• [Instructions to follow]: Please repeat the records exactly from their first line, finishing at the line containing "This screenshot has width=483, height=607." and including it.

• [Given entries]:
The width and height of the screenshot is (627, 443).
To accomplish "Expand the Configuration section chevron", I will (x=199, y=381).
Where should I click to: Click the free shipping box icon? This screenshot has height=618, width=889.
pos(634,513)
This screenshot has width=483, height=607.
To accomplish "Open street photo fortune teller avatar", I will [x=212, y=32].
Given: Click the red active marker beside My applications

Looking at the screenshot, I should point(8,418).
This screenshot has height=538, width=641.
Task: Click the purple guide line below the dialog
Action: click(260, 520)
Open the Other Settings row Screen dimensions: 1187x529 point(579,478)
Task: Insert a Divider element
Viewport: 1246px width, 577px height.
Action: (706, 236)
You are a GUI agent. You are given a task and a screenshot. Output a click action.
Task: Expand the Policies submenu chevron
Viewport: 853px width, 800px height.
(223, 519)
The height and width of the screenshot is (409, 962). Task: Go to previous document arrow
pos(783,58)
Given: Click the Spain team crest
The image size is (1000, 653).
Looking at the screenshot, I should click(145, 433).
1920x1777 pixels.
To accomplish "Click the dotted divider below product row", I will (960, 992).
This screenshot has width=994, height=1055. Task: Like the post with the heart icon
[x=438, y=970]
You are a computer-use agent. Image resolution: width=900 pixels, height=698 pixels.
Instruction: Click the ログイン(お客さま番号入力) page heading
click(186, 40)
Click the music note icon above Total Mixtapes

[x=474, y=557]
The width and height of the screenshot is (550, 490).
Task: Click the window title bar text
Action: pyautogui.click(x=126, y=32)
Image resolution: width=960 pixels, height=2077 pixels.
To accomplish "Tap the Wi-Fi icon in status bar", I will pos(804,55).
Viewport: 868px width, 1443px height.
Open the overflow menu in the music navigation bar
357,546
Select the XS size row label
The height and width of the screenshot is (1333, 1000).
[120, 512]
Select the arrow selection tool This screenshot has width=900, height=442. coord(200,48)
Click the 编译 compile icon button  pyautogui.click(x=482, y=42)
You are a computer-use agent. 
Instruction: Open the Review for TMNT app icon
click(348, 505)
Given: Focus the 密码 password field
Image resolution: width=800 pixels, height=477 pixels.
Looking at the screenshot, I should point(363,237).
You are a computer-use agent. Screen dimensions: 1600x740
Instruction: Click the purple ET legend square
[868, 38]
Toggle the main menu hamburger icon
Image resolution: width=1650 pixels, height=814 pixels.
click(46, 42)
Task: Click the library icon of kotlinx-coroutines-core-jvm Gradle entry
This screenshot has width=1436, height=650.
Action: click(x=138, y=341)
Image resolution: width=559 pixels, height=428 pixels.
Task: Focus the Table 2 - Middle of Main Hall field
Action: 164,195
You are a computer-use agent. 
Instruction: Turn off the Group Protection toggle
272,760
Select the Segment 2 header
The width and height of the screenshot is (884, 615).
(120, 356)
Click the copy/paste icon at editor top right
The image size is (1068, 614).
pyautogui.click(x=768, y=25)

• [Output of the task]:
The width and height of the screenshot is (627, 443).
To accomplish "Expand the Configuration section chevron", I will (x=199, y=381).
Where should I click to: Click the free shipping box icon? This screenshot has height=618, width=889.
pos(634,513)
This screenshot has width=483, height=607.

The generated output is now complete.